The video for the album version of "Viva Vendetta" is set in a dark western scenario, in which the band members take on different roles: a blacksmith, a priest, a sheriff, a bartender and a hermit. They are all haunted by a dark entity, already known from the videos for "Priest" and "For They Know Not What They Do". No matter where we stand in society, we are all equal before higher powers - this message is conveyed in a music video that is over seven minutes long and meets the highest cinematic standards.

Whether the five lonely cowboys in "Viva Vendetta" are cursed and damned by the protagonist, or saved and redeemed, can be interpreted either way in the end.

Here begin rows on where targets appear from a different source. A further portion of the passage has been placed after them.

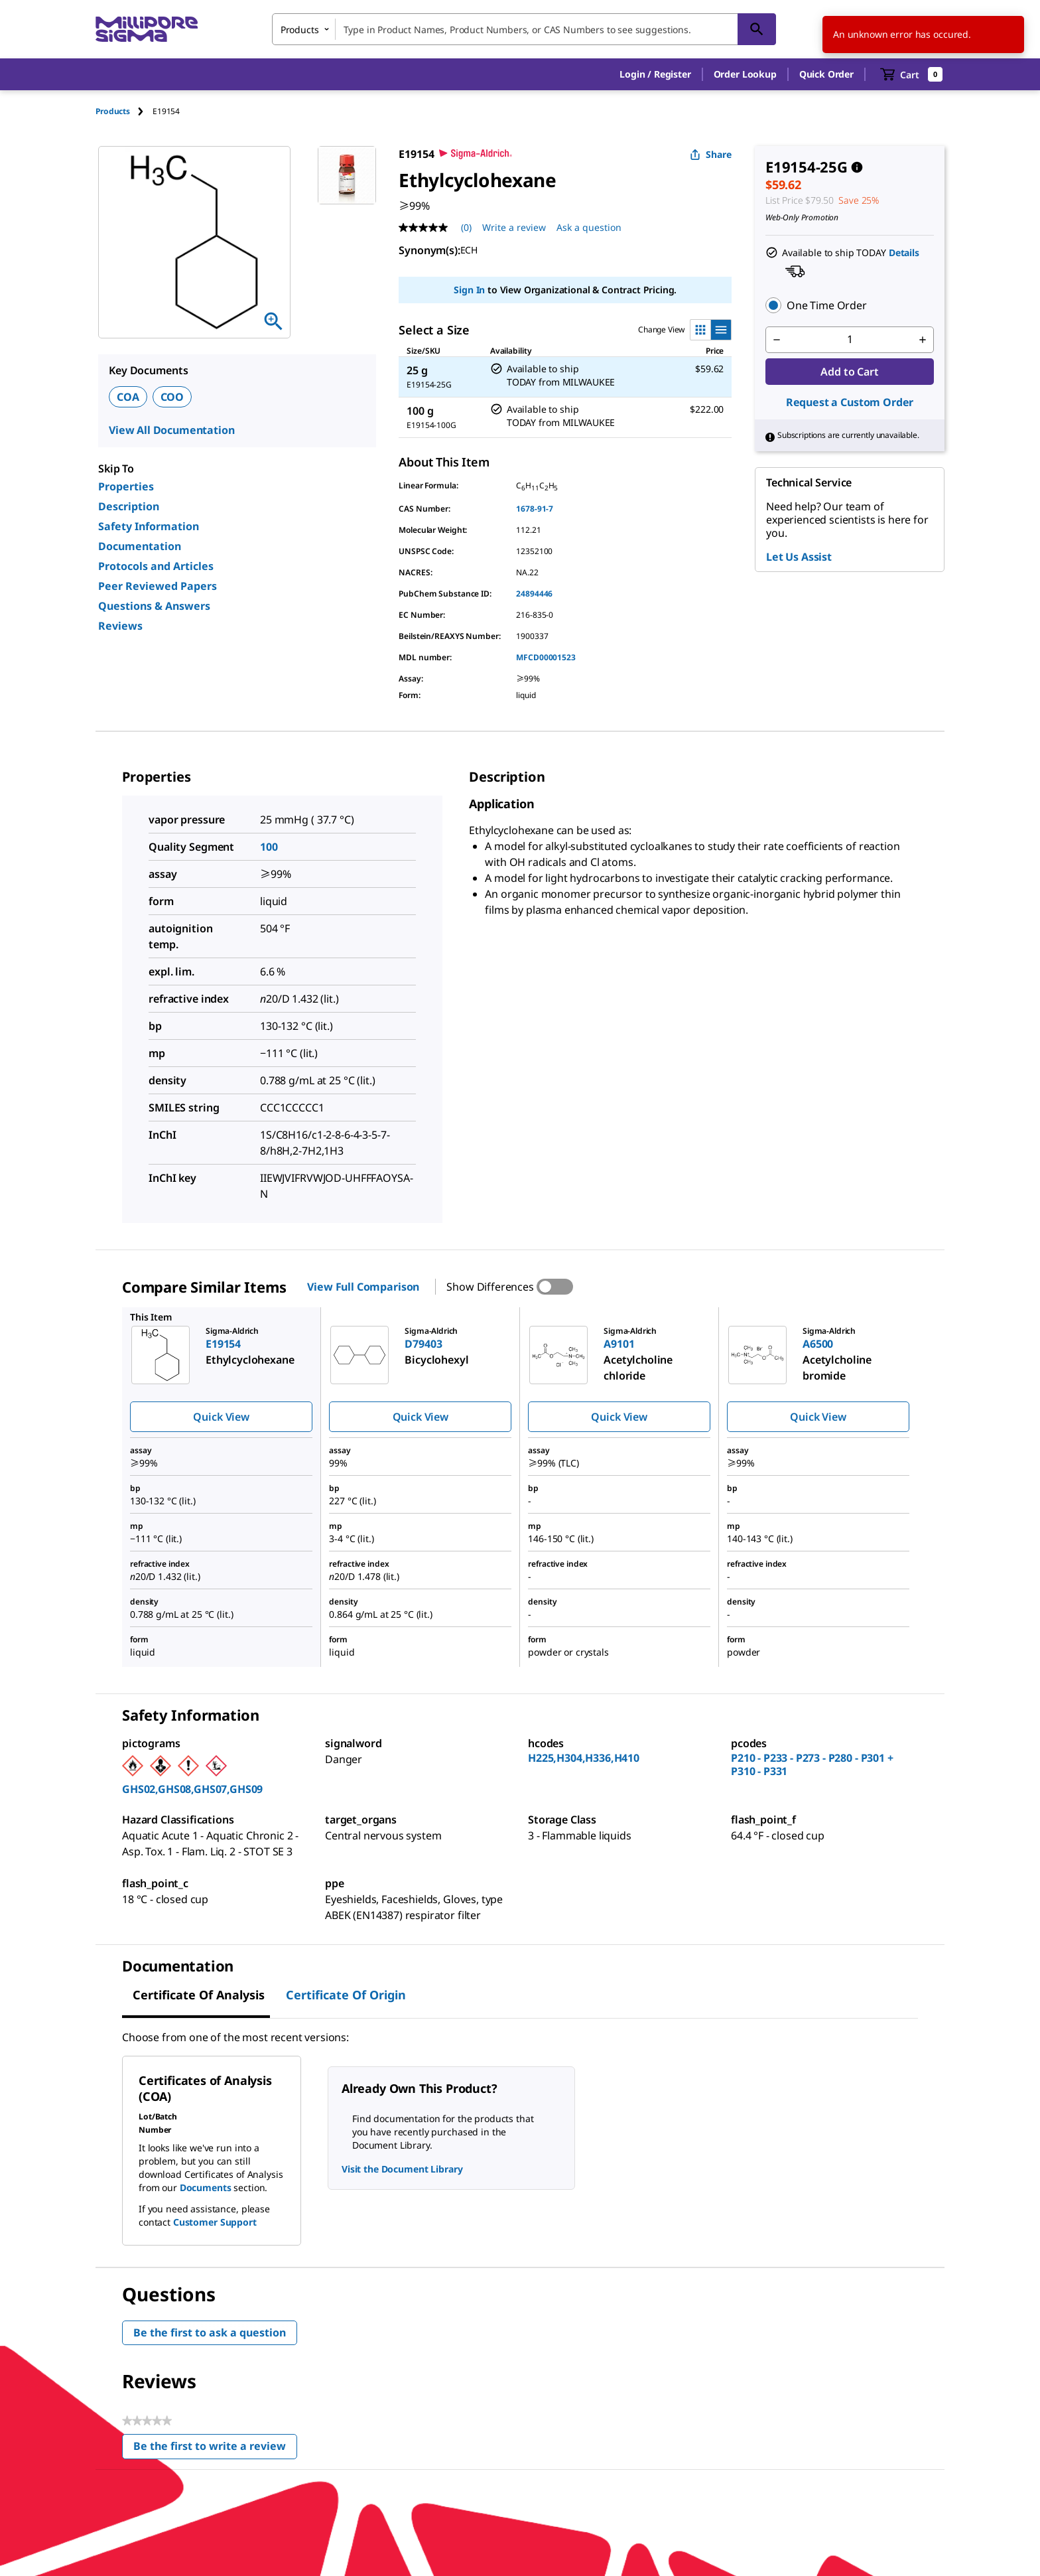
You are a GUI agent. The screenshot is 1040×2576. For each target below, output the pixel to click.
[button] (654, 74)
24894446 (534, 593)
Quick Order (826, 74)
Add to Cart (849, 371)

Thus, even a Wild West music short film creates the actually absurd connection to the album concept of the Damnation and Salvation of Judas Iscariot.

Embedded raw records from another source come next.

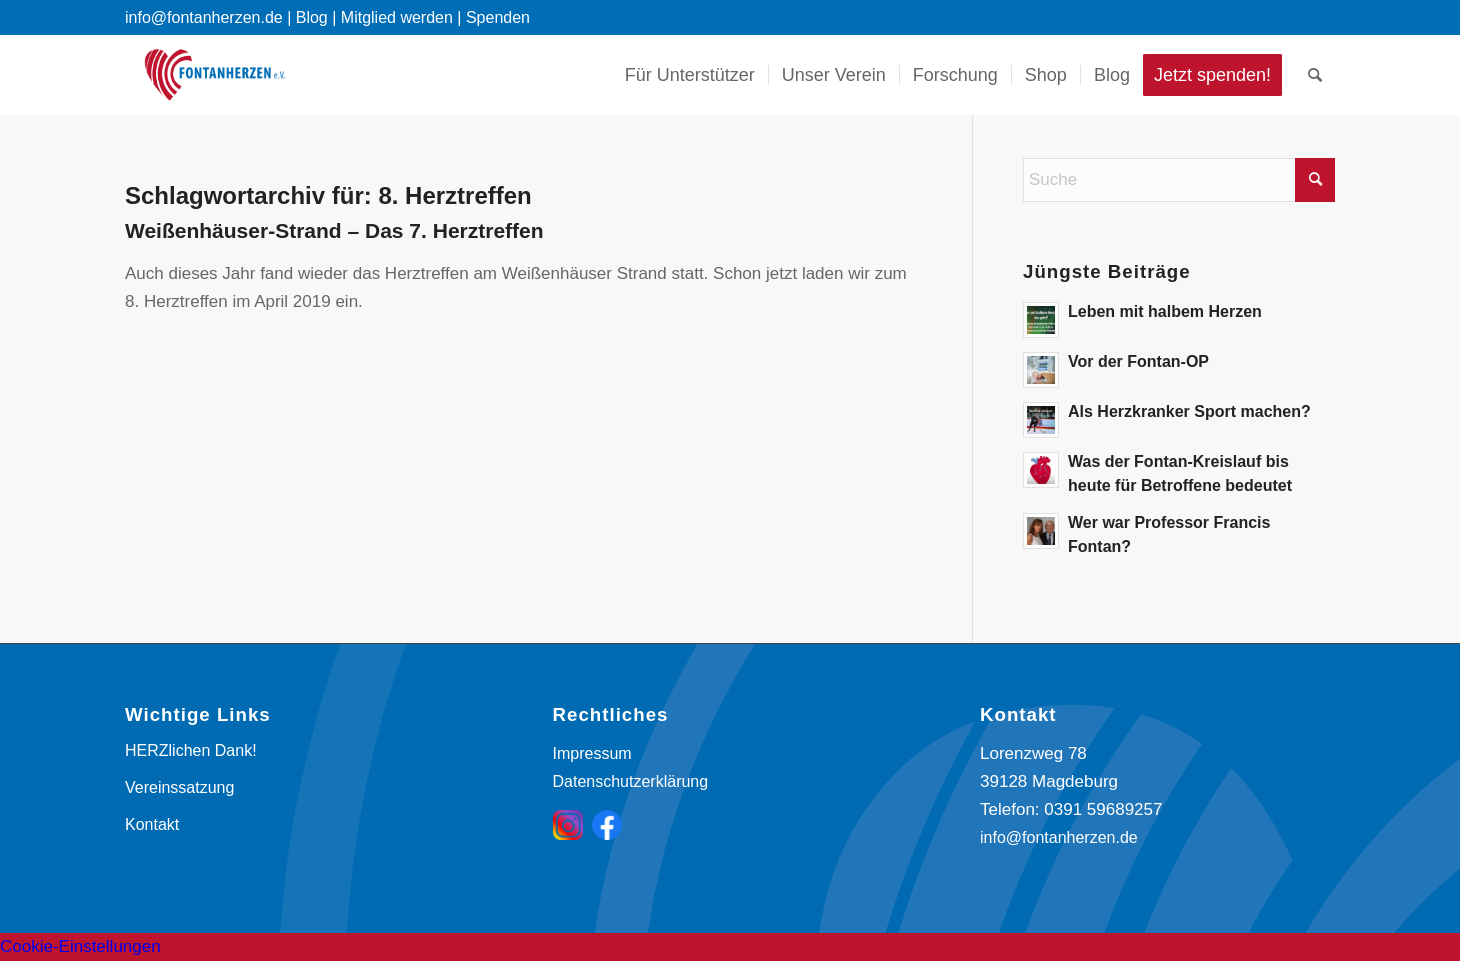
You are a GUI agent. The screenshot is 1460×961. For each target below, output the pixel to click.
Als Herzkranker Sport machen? (1189, 411)
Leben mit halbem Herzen (1165, 311)
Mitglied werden (397, 17)
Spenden (498, 17)
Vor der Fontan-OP (1138, 361)
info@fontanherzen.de (1059, 837)
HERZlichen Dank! (191, 750)
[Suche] (1315, 75)
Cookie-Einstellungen (80, 946)
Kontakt (152, 824)
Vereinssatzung (179, 787)
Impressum (592, 753)
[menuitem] (690, 75)
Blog (312, 17)
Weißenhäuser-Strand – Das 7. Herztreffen (334, 230)
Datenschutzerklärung (631, 781)
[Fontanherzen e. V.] (215, 75)
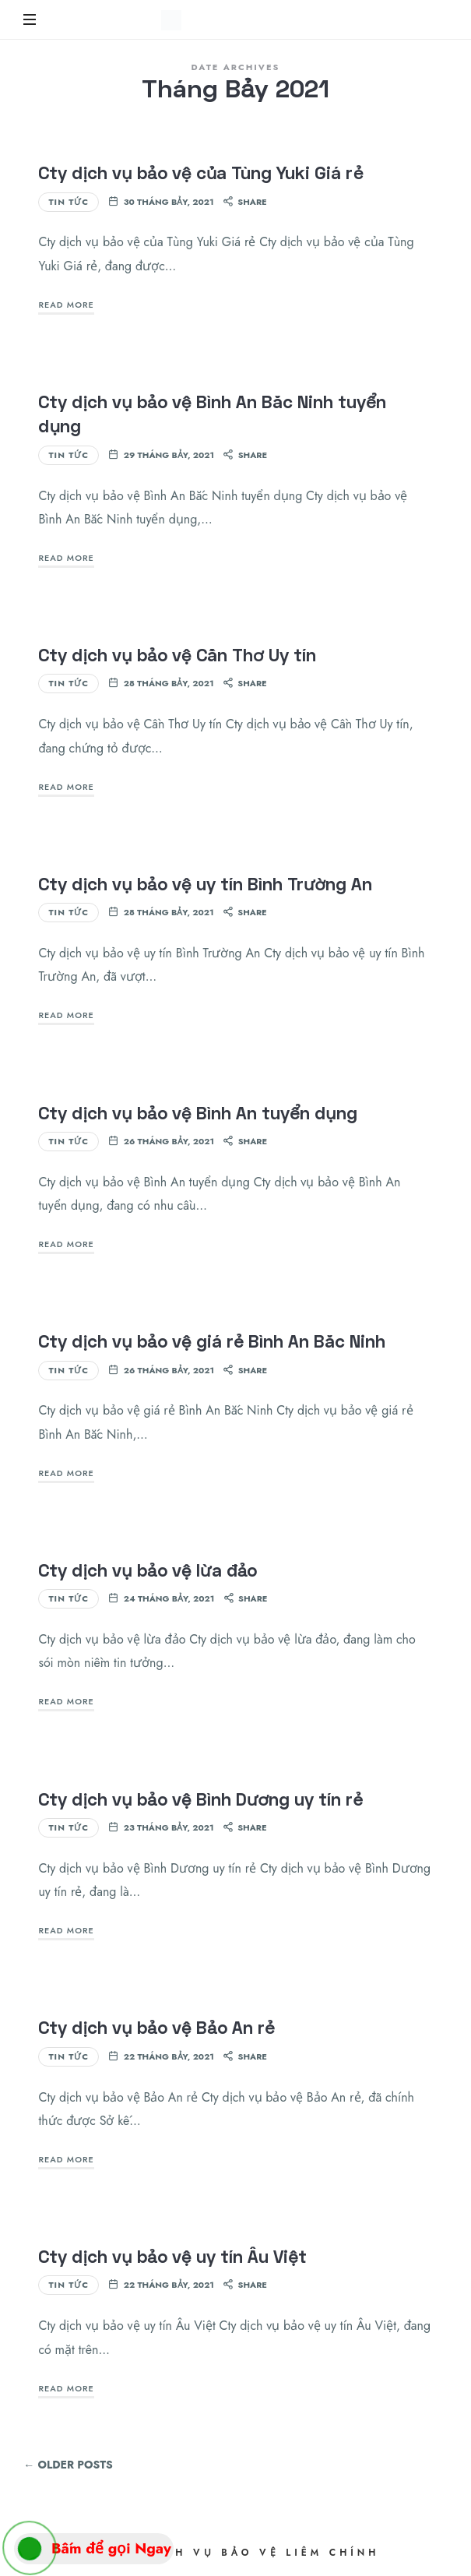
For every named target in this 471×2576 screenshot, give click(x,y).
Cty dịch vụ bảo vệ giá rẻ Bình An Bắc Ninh (211, 1340)
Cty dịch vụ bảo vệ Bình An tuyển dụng (197, 1112)
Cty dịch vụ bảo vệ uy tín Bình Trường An (205, 883)
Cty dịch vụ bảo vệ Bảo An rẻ (156, 2027)
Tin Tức (68, 202)
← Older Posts (68, 2465)
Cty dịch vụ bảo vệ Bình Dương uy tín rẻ (200, 1799)
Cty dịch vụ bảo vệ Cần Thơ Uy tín (177, 654)
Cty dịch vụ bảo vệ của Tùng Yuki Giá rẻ (200, 172)
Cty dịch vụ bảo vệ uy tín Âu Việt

Lord Of The Lost on the new video: "Even though we managed to transfer the basic theme of our Judas concept to the 'Viva Vendetta' video, many may still ask what a western has to do with the topic, or us as a band at all. The answer is quite simple: Nothing at all! We just felt like the visual aesthetic of our own little Tarantino fantasy mashup. And that's exactly what should drive an artist at heart: The desire to create, freed from all boundaries, especially your own."

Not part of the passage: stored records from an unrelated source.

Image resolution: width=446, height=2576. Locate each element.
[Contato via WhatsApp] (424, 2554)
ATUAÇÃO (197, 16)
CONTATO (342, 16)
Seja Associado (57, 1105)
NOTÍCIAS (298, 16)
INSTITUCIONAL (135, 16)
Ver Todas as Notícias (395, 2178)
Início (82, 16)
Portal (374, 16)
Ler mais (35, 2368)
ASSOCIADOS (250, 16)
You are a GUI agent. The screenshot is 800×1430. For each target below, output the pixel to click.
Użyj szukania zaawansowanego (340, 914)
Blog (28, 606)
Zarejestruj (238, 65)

On Judas, Lord Of The Lost tell of this conflict from the perception of the character of Judas Iscariot, known as highly diverse, and the so-called Gospel of Judas, a paper that's said to consist of conversations between Jesus Christ and Judas Iscariot and casts a different light on religious history as it's told in the Bible's New Testament.

Lord Of The Lost on Judas: “Don’t judge a book by its cover. This sentence could hardly apply any better to someone in theological history than to the figure of Judas Iscariot, who represents only one thing at first glance: Betrayal. If you take a closer look, almost endless possibilities of interpretation open up here: from "Judas the murderer" to "Judas the redeemer" and "Judas the actual martyr", who, if you believe in it, could only find room in hell for his salvific betrayal after dying for what he did, in complete contrast to Jesus Christ. This field of tension and the apocryphal writings of the "Gospel of Judas" are the basis for a double album that not only illuminates the dark and light side of history, but above all the grey areas in between, in which we move emotionally and ideologically throughout our lives and try to find our place.”